Maggie says:
Like Marjorie, I was commenting on Mikaela's post and it got so long that I'll just put it here instead:
I agree that a global perspective is a good thing. And people being reminded of how many other people are dying around the world daily is a good thing. Being able to shrug away hundreds or thousands of deaths in another country should never happen.
But... this is home. There's no way around it. I grew up in hurricane culture. I think in New Mexico it might be easier for everyone to still feel very distant, very "them" about the devastation in Louisiana and Mississippi, about rain and water that can ruin lives in an hour. But I don't feel that. To be perfectly honest, I feel devastated by the Katrina damage in a way I did not about the tsunami. I'm emotional anyway - CNN can make me cry sometimes, and I was shell-shocked watching tsunami coverage - but I think it's only human for us to feel worse about tragedies that are closer, that we know.
And I know what life can look like after a hurricane. I know what it's like for falling trees to destroy the house next door but miraculously, not yours. I know what it's like to wait in lines for gas and batteries and water like everyone else around you. I know what it's like to sit in your dark house huddled with your family, listening to the wind and wondering what in the world it looks like outside, but being too scared to peek. I know about the morning after - seeing people just leveled with grief, being left with nothing, whole towns wiped away and water just everywhere.

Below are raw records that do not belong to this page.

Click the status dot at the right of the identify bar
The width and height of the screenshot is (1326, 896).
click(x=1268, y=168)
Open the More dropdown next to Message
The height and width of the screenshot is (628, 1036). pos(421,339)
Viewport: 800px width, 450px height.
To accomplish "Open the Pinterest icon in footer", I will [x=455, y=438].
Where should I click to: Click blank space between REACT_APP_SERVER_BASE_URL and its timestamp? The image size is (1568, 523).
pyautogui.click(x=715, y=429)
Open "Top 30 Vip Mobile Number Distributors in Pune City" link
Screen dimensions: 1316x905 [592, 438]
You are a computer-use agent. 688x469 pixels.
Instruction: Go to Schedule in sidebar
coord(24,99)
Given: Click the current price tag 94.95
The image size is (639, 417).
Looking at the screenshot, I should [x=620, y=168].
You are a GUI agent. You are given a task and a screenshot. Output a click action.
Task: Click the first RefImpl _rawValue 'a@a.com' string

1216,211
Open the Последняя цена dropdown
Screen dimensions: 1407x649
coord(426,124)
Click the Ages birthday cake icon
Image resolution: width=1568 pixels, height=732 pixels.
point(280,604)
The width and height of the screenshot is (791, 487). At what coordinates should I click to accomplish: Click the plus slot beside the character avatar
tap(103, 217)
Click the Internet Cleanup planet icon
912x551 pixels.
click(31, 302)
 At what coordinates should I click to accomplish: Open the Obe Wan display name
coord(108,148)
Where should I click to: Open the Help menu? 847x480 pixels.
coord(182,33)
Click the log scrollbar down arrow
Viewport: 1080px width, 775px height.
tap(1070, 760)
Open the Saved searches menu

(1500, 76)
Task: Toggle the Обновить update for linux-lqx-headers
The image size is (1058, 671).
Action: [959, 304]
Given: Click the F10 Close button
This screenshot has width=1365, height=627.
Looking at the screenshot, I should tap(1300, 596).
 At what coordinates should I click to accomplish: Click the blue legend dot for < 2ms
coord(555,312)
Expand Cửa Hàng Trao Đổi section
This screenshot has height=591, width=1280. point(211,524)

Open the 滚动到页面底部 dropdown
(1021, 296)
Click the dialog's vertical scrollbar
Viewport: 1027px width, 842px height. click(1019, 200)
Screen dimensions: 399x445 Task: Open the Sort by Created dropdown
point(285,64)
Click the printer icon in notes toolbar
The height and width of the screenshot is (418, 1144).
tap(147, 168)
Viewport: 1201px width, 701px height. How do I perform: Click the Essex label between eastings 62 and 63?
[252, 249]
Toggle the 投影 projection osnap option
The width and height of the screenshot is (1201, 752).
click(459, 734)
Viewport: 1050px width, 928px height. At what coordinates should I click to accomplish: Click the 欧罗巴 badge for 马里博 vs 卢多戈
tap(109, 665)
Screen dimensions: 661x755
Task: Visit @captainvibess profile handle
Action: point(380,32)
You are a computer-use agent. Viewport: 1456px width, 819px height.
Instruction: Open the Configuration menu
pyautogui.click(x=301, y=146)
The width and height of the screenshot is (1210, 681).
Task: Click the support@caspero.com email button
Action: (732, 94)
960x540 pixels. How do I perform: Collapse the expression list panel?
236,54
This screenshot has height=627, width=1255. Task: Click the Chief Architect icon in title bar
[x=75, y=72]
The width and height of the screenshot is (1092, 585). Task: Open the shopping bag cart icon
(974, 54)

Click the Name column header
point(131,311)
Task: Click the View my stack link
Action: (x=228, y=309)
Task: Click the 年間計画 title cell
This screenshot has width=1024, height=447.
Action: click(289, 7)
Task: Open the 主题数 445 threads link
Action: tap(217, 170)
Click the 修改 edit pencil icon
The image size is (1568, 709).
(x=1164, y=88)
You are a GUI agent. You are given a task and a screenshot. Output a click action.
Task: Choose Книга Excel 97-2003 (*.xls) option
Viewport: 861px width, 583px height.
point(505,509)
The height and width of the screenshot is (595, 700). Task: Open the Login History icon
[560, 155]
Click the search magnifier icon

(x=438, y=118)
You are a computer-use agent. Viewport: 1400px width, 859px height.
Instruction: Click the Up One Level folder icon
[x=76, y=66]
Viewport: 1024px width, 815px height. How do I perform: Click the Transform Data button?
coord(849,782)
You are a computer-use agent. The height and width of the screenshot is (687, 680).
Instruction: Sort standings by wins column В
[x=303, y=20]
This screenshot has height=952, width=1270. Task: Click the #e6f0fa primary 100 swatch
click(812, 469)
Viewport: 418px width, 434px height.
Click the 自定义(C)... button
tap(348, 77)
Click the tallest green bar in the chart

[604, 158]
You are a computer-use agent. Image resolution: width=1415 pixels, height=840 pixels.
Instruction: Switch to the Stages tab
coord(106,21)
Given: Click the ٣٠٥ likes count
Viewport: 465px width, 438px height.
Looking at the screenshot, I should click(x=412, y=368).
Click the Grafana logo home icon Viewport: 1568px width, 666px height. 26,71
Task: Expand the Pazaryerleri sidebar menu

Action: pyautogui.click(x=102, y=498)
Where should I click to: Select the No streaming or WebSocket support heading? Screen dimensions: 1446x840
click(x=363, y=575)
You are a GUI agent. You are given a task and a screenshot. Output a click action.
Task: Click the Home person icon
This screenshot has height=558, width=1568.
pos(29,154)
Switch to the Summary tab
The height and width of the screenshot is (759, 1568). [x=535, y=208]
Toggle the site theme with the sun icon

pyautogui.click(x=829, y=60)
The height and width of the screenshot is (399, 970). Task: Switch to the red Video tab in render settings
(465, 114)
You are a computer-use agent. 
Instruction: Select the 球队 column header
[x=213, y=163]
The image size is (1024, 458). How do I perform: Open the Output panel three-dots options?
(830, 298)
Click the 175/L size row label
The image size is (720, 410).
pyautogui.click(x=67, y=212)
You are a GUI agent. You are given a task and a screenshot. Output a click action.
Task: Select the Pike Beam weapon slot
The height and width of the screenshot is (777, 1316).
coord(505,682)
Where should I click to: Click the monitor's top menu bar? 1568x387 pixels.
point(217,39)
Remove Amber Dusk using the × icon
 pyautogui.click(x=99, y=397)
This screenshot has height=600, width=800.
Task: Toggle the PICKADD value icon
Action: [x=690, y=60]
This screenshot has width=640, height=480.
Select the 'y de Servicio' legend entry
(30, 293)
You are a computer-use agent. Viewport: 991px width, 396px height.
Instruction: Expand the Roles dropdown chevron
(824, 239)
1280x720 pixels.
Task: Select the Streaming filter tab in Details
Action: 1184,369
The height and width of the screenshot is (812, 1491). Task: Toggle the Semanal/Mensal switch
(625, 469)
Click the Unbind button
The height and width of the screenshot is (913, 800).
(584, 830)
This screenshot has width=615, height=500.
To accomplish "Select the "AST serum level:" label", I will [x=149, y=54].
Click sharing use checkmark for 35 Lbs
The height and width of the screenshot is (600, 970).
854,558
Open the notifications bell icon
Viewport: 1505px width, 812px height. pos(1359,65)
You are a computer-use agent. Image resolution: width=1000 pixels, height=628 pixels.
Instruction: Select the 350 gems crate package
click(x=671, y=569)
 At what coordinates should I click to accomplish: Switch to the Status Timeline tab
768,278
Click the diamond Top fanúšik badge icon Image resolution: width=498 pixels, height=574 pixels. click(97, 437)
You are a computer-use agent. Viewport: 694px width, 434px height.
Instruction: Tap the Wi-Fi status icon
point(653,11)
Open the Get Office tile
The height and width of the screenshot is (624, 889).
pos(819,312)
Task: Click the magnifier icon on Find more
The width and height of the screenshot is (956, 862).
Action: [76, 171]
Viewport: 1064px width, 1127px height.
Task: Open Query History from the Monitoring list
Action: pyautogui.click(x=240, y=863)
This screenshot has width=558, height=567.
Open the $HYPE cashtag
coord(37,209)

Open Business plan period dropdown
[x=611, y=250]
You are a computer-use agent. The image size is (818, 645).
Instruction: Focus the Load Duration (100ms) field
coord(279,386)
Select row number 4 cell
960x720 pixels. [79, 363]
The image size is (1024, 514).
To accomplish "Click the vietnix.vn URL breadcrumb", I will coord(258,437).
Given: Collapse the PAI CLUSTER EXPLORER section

But here is what (thankfully) I do not know: a hurricane like Katrina, devastation as bad as that, so many deaths, so many places destroyed, so many people left without hope or a way out. Rather than focusing on how people should've been upset by a worse tragedy that happened across the world, I think of this time as an opportunity to see the best in people, to notice how people will reach out beyond themselves and their comfort zones to help those who need it.
We should always be reaching out beyond our own safety and luxury; we should always be empathetic when tragedy strikes and when deaths are too much to bear. I agree with that. But I know that people respond most when they think, "That could be me." When they imagine their family hanging onto rooftops for safety, their family begging for drinking water in a disaster area, their family left without a home, without a place to work, without a community to call home. Yes, it's subjective. Maybe it's even selfish. But it's human. And we all are.
We use words like "unimaginable" not because we don't sympathize with faraway tragedies, but because they seem so foreign to what we know in our everyday lives that we can't picture ourselves suffering from them. Most of us in the U.S. can't really imagine a wave large enough to kill 21,000 people in an instant. We just can't. But a storm like Katrina, families like ours on TV, people like our neighbors or grandparents or coworkers or friends overcome with grief and loss - that seems very close. That is imaginable. And so we cry harder and we try to help, probably more than we did when a wave brought terrible, terrible destruction to a faraway place.
Helping other people in their time of tragedy opens our hearts. Each time our heart breaks with someone else's grief, we're better able to empathize every time something terrible happens. And however selfish the reason, having our heart opened is good no matter what, no matter how close to home rather than across the world. People feeling rather than shutting off makes great things happen. It makes us more human. It creates connections. And thinking of something like Katrina this way, rather than dismissing a perhaps biased U.S. response, is to me the only way to move forward.